We need to record it like that also because it provides necessary information about current working directory when we want to open a relative path or change working directory.

Part 3: Buffer Cache

---- Data Structures ----

>> C1: Copy here the declaration of each new or changed struct or struct member, global or static variable, typedef, or enumeration. Identify the purpose of each in 25 words or less.

Answer:

New structures for buffer cache:

#define CACHE_SIZE 64

struct cache_line
{
  bool valid_bit;                   /* Only use cache line with true valid bit */
  bool dirty_bit;                   /* Only write back to disk with true dirty bit */
  bool available;                   /* Indicate whether this cache line is available */
  int64_t accessed_time;            /* Use LRU cache eviction policy */

  block_sector_t sector_idx;        /* Record which sector should this cache line write back */
  char* buffer;                     /* Content of this cache line(512 bytes) */
};

/* The whole cache, an array of cache lines */
struct cache_line cache[CACHE_SIZE];

/* Synchronization variable for cache system */
struct lock cache_lock;

---- Algorithms ----

>> C2: Describe how your cache replacement algorithm chooses a cache block to evict.

Answer:

The replacement algorithm we choose to use is LRU(Least Recently Used).

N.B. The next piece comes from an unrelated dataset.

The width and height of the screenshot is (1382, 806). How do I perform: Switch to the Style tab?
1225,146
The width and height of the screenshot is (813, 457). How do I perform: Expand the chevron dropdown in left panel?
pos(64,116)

We add a member variable accessed_time in cache_line structure to record the time point of the most recent access. Then, if a new cache miss occurs and we need to load a block of data in cache when our buffer cache is full, we traverse all the 64 cache lines and select the one whose accessed_time is the earliest to evict.

>> C3: Describe your implementation of write-behind.

Answer:

We implement write-behind by writing cache line back to disk only when eviction occurs or the whole file system is shutdown.

  1. When the victim cache line we choose to evict is a dirty cache line, we write it back to disk. At that time, many versions of update may have occurred on that cache line.
  2. When filesys_done() is called at the end of the file system, we traverse all the 64 cache lines and write back if it is dirty.
  3. In other cases, we just write updates to the buffer cache but not to the disk.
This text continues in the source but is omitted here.